* _Material provided_:
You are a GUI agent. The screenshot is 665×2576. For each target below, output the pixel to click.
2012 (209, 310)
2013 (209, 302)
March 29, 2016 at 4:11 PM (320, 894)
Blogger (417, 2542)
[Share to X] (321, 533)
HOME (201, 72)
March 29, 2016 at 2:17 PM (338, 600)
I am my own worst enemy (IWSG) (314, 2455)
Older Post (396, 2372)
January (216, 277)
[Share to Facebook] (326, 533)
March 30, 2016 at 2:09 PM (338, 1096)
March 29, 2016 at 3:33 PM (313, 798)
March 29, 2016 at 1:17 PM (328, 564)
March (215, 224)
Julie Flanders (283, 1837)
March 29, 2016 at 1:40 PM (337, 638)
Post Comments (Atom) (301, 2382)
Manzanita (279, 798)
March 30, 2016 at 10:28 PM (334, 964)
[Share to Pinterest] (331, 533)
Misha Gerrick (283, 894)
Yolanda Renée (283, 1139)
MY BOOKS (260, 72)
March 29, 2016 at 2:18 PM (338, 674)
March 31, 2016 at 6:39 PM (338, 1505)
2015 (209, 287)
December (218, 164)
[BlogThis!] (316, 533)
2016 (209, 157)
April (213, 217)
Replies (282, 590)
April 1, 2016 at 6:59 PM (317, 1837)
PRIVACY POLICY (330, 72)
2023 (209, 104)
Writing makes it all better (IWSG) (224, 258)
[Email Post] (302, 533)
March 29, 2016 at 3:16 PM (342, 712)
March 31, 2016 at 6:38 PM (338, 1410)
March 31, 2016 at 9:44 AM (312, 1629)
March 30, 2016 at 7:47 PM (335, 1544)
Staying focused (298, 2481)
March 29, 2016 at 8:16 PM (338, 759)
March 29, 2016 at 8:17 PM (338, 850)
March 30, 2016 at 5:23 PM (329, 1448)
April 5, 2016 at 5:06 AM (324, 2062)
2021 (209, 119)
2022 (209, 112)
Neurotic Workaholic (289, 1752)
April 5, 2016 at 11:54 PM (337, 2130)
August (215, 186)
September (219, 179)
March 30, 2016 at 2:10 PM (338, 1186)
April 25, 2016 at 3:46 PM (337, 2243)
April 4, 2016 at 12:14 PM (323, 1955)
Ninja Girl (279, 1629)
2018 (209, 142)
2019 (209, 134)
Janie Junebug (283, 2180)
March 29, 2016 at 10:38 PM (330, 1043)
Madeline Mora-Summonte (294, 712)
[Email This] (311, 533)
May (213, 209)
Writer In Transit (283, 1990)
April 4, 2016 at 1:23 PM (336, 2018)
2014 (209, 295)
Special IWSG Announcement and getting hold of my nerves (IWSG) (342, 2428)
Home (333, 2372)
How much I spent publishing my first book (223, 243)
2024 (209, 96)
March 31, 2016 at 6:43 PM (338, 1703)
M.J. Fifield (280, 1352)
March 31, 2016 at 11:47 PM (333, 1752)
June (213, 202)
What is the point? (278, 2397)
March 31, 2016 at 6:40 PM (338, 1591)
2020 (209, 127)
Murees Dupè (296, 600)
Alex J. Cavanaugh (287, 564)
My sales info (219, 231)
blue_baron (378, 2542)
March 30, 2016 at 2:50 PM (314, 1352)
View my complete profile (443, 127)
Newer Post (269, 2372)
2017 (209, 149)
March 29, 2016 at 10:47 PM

* _Task objective_:
Your answer must consist solely of the lines from the one containing "March 31, 2016 at 6:40 PM (338, 1591)" through the last line of the entries, reproduced exactly.

* _Solution to this exercise_:
March 31, 2016 at 6:40 PM (338, 1591)
2020 (209, 127)
Murees Dupè (296, 600)
Alex J. Cavanaugh (287, 564)
My sales info (219, 231)
blue_baron (378, 2542)
March 30, 2016 at 2:50 PM (314, 1352)
View my complete profile (443, 127)
Newer Post (269, 2372)
2017 (209, 149)
March 29, 2016 at 10:47 PM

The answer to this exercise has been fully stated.